Benchmark (size) Mode Cnt Score Error Units UUIDBench.fromType3Bytes 128 thrpt 15 1.620 ± 0.048 ops/us
Benchmark (size) Mode Cnt Score Error Units UUIDBench.fromType3Bytes 128 thrpt 15 2.309 ± 0.049 ops/us
Around 40-50% speed-up, depending on how large your inputs are.
By analysing and trying to find improvements deeper down in the internals we’ve managed to deliver patches that improve the security area in general. Translating the MD5 improvements to various SHA implementations is also a great success. Some of these improvements will hopefully add up to real gains on some hypothetical real app.

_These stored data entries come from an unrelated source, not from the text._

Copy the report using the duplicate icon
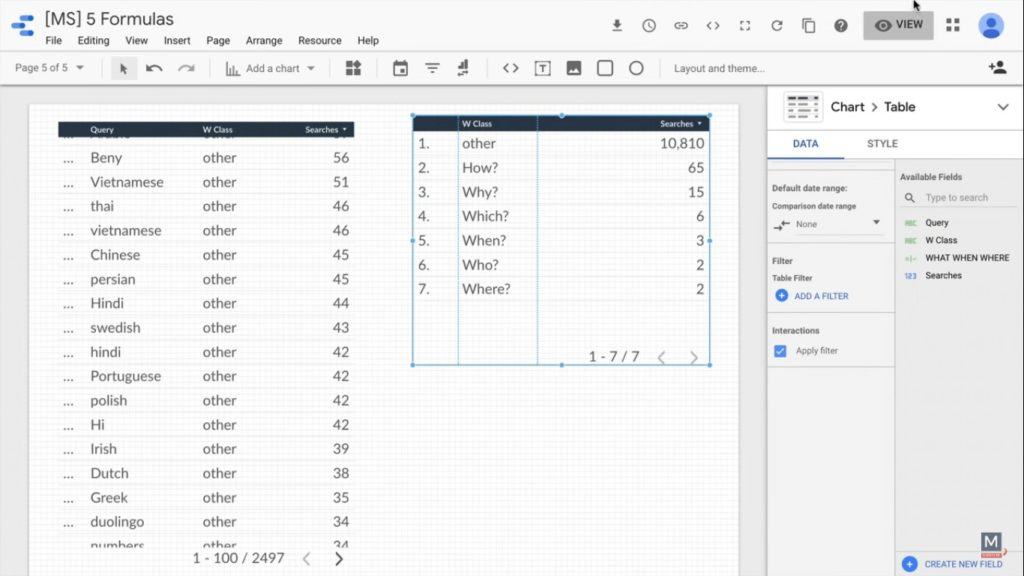1024x576 pixels. pos(808,27)
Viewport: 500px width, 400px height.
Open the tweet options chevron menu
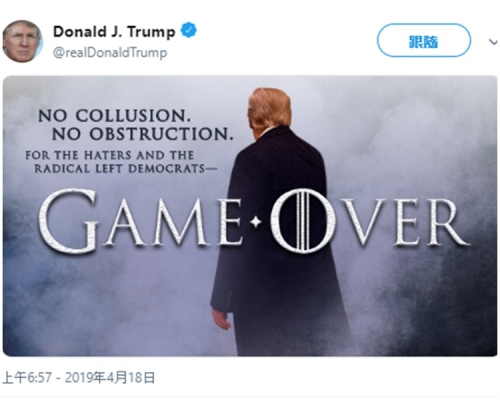pyautogui.click(x=493, y=42)
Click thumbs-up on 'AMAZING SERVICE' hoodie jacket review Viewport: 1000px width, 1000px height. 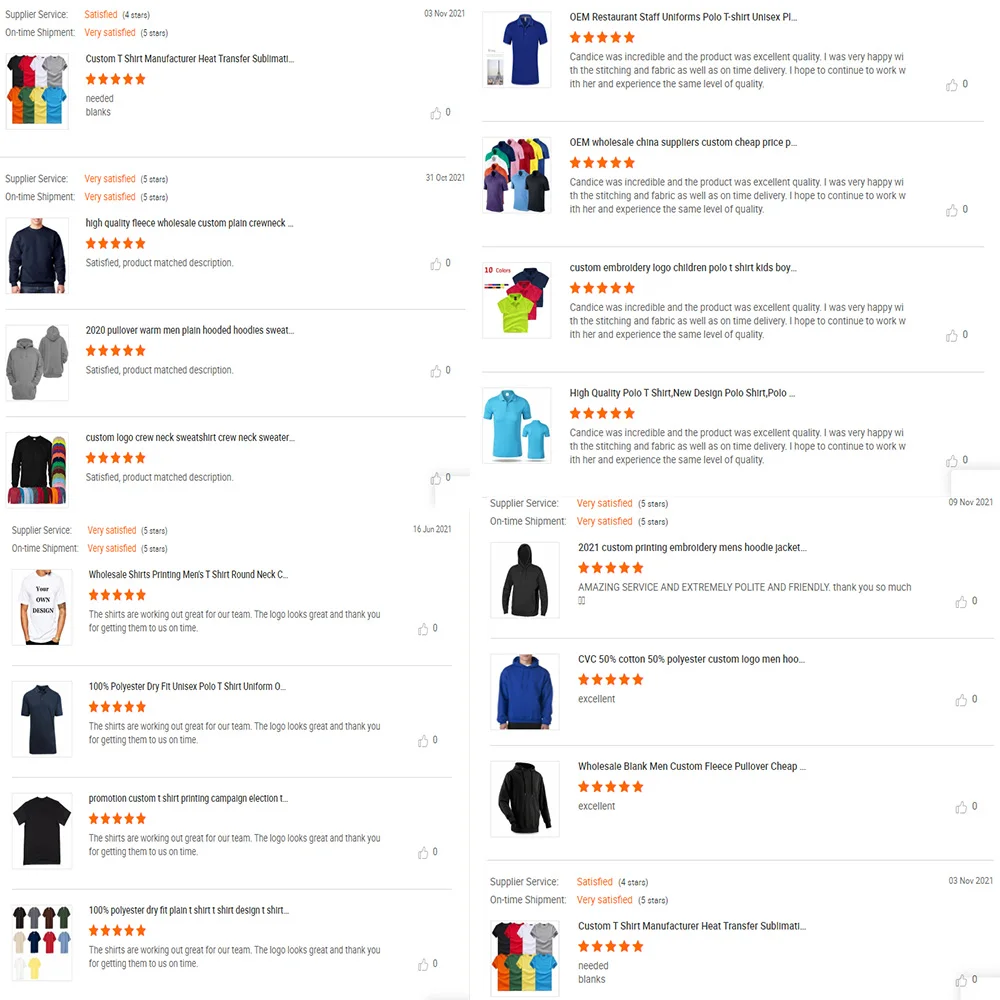(961, 602)

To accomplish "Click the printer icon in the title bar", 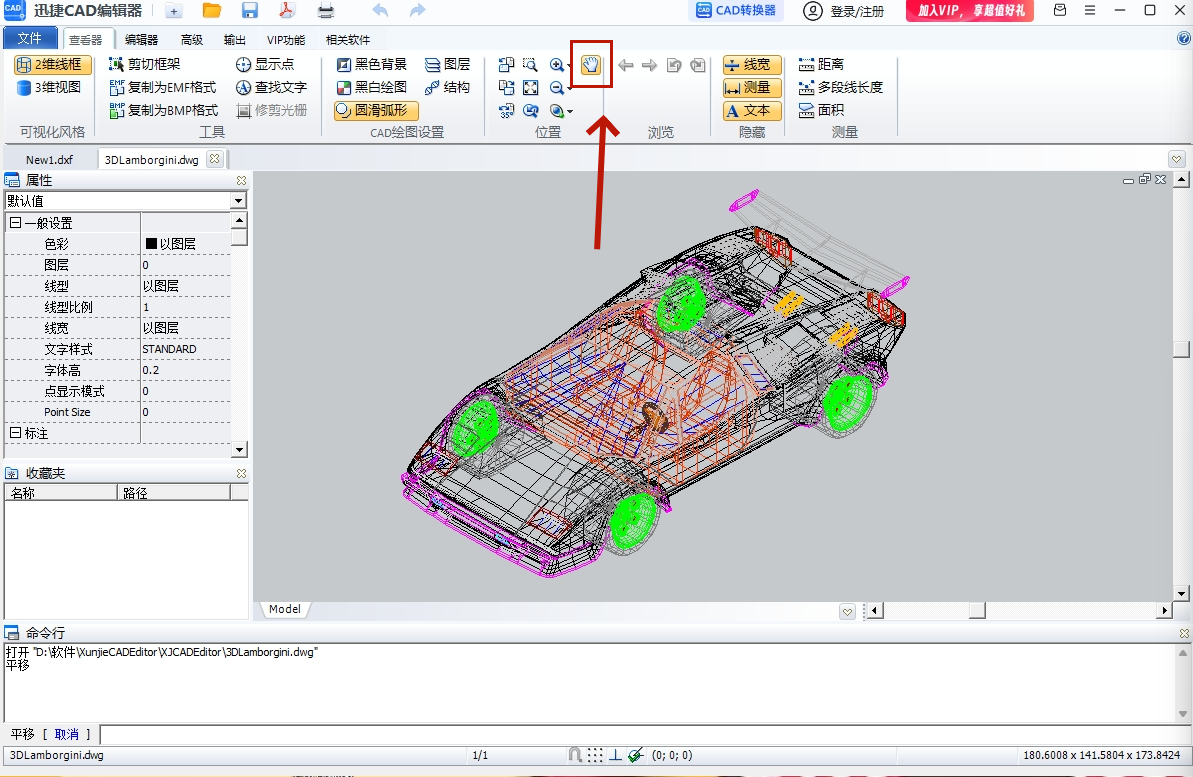I will (x=326, y=11).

While great, those improvements doesn’t necessarily preclude caching of the
MD5 object in
java.util.UUID::nameUUIDFromBytes. There’s still some gains to be had on the microbenchmark by doing so:
Benchmark (size) Mode Cnt Score Error Units UUIDBench.fromType3Bytes 128 thrpt 15 2.632 ± 0.080 ops/us
However, we think adding a thread-local cache to the specific call site is not motivated. The true cost of adding thread-locals are hard to analyze: there might be footprint creep in large applications with many threads and there might be performance penalties if/when the cached objects are moved around by GCs (which is hard to capture properly in microbenchmarks).